What are common issues that might occur when using native backup and restore in RDS for SQL Server?

10 minute read
0

I'm performing a native backup or restore for my Amazon Relational Database Service (Amazon RDS) for Microsoft SQL Server instance. What are common errors that I might encounter during this process?

Resolution

When using the RDS for SQL Server native backup and restore option, you might encounter validation errors. These errors are displayed immediately, and a task isn't created. The following are common errors and suggested fixes:

Error: Aborted the task because of a task failure or a concurrent RESTORE_DB request

This error occurs if you have space-related issues on the DB instance when restoring the backup from Amazon Elastic Compute Cloud (Amazon EC2) or on-premises:

[2022-04-07 05:21:22.317] Aborted the task because of a task failure or a concurrent RESTORE_DB request.
[2022-04-07 05:21:22.437] Task has been aborted
[2022-04-07 05:21:22.440] There is not enough space on the disk to perform restore database operation.

To resolve this error, do the following:

Option 1:

1.    Run the following command on the source instance (EC2 or on-premises). This command verifies the size of the database, including the data file and Tlog file. In the following example, replace [DB_NAME] with the name of your database.

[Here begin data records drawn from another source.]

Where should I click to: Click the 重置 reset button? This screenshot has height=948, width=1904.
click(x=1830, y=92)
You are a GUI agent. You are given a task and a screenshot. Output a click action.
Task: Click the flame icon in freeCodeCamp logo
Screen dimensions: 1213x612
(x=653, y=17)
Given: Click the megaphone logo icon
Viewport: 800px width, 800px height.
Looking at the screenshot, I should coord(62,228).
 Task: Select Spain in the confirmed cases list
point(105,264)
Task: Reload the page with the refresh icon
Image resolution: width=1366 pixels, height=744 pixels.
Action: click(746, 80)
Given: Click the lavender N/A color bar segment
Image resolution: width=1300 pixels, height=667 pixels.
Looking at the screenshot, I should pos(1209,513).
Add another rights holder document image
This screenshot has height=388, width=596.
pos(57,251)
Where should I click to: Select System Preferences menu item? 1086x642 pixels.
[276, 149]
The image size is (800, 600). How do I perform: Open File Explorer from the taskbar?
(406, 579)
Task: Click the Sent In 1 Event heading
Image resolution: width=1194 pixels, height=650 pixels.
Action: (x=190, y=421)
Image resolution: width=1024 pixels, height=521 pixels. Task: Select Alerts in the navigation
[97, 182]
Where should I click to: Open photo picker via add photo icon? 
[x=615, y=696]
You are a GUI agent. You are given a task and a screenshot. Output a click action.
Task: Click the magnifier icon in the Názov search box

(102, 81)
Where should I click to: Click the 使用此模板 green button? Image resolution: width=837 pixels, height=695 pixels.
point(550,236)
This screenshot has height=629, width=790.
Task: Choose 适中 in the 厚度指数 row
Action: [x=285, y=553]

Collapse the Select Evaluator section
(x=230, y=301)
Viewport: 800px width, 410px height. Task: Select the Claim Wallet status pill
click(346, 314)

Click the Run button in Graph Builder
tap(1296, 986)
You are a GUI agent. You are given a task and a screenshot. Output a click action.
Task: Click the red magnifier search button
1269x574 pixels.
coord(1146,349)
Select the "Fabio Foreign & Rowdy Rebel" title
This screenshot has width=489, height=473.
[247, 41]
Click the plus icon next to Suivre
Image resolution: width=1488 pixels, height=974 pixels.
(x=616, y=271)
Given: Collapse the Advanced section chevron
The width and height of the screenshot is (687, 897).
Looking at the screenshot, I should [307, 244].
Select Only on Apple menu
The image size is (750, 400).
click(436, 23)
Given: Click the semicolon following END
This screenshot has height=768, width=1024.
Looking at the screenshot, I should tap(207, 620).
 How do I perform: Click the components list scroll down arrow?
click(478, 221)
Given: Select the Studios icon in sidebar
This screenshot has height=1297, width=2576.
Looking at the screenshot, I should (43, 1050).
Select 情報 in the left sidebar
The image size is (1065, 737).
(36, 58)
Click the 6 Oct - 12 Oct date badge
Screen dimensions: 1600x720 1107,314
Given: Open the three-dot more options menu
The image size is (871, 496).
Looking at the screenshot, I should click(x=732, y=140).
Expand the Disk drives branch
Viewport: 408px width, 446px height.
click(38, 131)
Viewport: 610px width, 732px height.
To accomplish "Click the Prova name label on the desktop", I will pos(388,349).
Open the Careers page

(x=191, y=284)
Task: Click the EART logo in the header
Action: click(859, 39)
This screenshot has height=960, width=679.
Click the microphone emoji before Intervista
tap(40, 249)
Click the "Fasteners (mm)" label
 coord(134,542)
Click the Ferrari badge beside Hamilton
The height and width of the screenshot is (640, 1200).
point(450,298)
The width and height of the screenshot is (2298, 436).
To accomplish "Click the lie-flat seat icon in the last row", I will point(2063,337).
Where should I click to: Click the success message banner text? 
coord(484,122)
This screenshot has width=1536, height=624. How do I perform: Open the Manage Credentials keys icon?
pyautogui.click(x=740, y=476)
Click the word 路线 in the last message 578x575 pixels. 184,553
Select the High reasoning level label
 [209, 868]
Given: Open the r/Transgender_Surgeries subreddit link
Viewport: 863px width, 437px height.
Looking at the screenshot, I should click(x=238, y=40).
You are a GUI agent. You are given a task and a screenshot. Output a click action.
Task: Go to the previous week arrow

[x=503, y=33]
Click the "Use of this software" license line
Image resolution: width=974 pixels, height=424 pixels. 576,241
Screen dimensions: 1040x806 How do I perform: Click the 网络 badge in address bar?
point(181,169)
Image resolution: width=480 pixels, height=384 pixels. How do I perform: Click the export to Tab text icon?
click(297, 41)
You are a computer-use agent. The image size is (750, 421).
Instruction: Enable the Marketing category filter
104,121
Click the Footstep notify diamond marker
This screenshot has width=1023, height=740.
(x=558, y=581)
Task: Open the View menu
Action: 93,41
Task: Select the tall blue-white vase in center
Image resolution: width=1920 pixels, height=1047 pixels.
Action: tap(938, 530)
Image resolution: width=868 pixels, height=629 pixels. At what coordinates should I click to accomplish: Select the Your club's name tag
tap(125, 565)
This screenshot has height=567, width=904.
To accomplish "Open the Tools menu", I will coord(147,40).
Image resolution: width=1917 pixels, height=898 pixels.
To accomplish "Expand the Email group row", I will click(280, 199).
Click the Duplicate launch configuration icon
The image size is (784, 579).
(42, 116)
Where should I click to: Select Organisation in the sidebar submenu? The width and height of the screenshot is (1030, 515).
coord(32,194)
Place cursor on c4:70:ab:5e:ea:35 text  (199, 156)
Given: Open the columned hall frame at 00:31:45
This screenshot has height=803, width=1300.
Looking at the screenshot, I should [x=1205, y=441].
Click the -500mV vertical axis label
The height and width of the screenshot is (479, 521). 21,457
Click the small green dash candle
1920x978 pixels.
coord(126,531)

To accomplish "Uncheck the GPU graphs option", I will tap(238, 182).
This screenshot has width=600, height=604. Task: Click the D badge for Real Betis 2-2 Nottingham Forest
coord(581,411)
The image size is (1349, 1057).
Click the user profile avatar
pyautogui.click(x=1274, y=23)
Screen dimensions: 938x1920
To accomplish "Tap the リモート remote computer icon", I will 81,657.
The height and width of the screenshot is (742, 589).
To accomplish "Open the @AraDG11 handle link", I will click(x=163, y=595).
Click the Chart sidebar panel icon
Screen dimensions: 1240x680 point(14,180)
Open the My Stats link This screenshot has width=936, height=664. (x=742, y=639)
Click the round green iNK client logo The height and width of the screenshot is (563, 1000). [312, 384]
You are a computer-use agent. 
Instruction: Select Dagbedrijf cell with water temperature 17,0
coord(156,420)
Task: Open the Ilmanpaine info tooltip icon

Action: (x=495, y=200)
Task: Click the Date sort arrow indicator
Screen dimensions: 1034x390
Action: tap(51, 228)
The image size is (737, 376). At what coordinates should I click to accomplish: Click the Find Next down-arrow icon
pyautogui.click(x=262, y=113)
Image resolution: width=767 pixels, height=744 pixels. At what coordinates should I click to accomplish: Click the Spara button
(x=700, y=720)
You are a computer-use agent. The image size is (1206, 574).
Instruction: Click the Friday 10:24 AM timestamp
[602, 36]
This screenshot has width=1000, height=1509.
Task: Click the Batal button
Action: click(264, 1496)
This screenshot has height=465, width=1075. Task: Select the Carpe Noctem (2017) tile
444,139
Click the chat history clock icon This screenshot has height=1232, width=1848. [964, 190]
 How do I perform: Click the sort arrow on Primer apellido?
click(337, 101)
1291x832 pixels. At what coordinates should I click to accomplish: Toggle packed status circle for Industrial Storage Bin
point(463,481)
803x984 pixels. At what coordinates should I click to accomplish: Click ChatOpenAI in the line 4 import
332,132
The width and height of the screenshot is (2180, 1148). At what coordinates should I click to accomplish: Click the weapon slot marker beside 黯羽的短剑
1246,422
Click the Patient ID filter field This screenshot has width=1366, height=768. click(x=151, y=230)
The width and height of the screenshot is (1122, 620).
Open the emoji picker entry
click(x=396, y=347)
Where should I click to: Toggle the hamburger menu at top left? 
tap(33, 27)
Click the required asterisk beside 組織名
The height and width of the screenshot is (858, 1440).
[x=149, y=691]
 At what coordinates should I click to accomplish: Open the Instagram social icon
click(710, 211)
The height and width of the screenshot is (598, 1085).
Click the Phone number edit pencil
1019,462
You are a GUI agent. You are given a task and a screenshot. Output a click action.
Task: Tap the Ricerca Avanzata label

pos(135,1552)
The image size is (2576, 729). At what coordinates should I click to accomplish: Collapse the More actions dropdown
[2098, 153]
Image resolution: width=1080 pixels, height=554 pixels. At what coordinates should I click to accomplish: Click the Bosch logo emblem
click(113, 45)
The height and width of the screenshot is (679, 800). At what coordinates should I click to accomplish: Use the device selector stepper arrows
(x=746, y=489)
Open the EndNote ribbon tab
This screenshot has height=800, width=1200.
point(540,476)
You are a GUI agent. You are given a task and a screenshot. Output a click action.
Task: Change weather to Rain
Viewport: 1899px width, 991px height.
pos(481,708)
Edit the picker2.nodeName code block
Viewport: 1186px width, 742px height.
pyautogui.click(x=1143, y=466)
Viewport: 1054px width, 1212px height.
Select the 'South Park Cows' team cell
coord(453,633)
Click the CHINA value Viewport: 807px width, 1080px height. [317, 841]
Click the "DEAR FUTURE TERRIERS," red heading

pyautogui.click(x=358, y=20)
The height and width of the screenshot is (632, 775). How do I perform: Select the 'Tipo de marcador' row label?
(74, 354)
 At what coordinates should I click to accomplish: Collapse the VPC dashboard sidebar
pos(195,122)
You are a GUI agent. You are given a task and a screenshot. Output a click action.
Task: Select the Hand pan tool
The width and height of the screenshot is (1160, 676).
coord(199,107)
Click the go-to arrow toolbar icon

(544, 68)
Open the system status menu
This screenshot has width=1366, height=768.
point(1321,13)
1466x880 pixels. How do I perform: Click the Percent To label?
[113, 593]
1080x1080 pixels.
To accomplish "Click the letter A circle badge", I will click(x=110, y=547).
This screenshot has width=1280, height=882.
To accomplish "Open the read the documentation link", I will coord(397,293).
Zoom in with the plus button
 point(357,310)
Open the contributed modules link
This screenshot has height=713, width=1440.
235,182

SELECT DB_NAME(database_id) AS DatabaseName,
Name AS Logical_Name,
Physical_Name, (size*8)/1024/1024 SizeGB
FROM sys.master_files
WHERE DB_NAME(database_id) = '[DB_NAME]'
GO
Database Size = (DB_Name size + DB_Name_Log size)

2.    Compare the source instances data base size with the available storage on the DB instance. Increase the available storage accordingly and then restore the database.

Option 2:

Shrink the current DB log file on the source SQL Server to clear up unused space, and then perform the database backup.

Use the following command to shrink the log file.

DBCC SHRINKFILE (LogFileName, Desired Size in MB)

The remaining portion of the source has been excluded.